◆ What you are asked to do ◆
Copy out verbatim the stretch of the data below from the line containing "The image size is (1753, 904)." through the line containing "coordinates (650, 239).".

Saved entries:
_ _ _ _ _

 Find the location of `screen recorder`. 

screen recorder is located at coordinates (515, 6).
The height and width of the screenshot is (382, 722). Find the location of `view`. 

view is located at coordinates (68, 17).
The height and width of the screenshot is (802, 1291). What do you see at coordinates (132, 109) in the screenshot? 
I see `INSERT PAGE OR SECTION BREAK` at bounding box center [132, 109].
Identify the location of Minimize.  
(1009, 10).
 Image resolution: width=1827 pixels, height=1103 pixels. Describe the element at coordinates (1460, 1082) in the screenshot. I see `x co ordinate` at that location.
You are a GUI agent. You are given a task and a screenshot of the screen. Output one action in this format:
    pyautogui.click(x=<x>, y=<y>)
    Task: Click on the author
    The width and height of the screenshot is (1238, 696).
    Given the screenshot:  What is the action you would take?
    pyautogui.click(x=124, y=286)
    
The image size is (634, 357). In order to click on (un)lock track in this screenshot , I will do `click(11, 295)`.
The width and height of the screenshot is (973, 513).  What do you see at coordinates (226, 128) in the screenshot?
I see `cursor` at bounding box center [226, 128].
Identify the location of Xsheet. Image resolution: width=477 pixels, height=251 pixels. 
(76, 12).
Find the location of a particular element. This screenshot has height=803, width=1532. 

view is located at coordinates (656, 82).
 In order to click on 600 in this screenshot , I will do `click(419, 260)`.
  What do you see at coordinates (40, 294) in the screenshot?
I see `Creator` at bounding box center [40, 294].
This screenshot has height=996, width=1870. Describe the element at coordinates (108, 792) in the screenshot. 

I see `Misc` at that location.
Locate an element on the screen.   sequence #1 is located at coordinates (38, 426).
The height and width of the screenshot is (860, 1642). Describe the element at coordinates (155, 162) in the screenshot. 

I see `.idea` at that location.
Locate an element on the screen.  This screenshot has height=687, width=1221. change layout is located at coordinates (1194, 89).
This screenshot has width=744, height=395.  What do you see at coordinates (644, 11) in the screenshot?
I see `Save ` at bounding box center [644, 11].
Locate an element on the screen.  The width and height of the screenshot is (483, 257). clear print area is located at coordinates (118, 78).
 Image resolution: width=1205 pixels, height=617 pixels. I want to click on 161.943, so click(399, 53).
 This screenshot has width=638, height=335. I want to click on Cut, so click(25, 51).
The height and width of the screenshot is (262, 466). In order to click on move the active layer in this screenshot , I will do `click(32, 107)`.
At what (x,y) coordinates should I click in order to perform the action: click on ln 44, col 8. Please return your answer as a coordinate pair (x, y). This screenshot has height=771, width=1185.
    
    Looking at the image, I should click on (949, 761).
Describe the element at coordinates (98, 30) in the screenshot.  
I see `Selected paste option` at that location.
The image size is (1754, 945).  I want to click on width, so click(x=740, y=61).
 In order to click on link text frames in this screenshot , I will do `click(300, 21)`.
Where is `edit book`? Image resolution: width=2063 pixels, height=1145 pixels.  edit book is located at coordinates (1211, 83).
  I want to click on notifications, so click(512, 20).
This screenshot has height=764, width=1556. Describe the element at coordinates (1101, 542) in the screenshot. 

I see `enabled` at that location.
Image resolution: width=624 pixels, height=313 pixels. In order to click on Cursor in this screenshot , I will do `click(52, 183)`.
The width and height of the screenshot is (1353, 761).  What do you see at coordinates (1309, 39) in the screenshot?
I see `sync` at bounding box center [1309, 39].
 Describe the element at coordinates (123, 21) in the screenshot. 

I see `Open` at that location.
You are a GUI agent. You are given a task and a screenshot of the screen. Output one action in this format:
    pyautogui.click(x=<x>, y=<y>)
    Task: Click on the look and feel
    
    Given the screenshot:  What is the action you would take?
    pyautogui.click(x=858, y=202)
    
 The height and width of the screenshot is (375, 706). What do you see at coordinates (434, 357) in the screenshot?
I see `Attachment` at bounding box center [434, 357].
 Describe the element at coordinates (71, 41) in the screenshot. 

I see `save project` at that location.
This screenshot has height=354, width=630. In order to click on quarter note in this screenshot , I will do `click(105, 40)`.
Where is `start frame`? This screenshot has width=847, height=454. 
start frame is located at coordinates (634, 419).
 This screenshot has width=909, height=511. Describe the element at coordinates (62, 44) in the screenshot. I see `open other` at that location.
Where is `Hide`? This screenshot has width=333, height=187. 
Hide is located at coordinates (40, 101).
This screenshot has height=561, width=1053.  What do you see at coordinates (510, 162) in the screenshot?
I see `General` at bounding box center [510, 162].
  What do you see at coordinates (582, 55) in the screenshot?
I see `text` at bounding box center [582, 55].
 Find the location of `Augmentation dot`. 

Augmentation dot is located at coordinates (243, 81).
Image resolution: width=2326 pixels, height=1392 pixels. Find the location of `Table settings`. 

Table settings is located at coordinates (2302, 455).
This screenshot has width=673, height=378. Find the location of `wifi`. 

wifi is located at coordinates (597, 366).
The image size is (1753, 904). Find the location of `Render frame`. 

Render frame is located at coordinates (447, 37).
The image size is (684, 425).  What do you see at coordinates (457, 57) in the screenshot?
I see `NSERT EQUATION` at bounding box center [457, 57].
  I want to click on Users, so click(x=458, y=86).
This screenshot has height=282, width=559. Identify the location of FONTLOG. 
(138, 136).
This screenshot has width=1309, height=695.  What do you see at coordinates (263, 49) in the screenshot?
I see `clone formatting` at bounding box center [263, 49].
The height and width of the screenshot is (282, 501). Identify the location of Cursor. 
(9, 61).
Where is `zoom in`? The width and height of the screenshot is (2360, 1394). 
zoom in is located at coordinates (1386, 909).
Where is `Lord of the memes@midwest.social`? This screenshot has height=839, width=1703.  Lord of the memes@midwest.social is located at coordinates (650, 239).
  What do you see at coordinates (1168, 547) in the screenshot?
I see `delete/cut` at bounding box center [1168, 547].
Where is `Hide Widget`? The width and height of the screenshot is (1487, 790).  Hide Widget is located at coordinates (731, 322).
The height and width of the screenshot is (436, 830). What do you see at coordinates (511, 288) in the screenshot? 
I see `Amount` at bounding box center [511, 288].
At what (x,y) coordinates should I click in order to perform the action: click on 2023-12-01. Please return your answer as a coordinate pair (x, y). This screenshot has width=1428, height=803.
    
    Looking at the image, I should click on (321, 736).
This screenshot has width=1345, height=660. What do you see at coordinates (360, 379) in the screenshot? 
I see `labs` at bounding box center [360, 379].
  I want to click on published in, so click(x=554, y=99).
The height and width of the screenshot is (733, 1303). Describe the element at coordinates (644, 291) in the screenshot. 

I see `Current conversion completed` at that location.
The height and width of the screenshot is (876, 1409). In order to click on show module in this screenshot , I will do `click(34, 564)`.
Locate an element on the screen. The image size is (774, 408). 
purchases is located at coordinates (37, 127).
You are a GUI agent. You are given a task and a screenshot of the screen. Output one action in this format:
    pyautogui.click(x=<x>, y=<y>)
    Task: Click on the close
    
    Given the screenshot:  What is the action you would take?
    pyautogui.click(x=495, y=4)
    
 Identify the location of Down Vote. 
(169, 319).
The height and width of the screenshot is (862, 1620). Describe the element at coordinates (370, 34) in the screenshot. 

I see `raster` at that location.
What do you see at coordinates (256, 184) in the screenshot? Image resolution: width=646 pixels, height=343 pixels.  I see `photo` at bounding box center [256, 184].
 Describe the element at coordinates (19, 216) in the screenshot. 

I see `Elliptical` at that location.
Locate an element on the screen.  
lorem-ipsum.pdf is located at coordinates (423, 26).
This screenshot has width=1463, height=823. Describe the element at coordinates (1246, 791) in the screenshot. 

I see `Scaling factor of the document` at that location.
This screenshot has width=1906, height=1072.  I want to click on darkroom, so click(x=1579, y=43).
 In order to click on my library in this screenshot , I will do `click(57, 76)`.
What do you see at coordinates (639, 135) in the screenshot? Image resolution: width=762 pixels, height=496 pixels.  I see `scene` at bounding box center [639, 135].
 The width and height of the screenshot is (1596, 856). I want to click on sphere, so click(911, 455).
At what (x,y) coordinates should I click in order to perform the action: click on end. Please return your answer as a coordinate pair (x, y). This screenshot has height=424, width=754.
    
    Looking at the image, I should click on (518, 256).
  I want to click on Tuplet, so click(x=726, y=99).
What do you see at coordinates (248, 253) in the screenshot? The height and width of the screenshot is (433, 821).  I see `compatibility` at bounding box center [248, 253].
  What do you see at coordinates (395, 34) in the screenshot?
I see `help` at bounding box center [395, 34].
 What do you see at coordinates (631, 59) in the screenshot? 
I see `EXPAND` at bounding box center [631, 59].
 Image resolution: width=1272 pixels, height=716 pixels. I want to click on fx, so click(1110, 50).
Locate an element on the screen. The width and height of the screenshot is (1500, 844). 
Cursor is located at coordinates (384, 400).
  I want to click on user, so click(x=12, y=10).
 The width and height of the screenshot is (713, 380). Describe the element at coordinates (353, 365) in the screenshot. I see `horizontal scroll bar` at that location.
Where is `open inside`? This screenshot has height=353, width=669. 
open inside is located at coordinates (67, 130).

_ _ _ _ _

◆ Response to the exercise ◆
The image size is (1753, 904). Find the location of `Render frame`. 

Render frame is located at coordinates (447, 37).
The image size is (684, 425).  What do you see at coordinates (457, 57) in the screenshot?
I see `NSERT EQUATION` at bounding box center [457, 57].
  I want to click on Users, so click(x=458, y=86).
This screenshot has height=282, width=559. Identify the location of FONTLOG. 
(138, 136).
This screenshot has width=1309, height=695.  What do you see at coordinates (263, 49) in the screenshot?
I see `clone formatting` at bounding box center [263, 49].
The height and width of the screenshot is (282, 501). Identify the location of Cursor. 
(9, 61).
Where is `zoom in`? The width and height of the screenshot is (2360, 1394). 
zoom in is located at coordinates (1386, 909).
Where is `Lord of the memes@midwest.social`? This screenshot has height=839, width=1703.  Lord of the memes@midwest.social is located at coordinates (650, 239).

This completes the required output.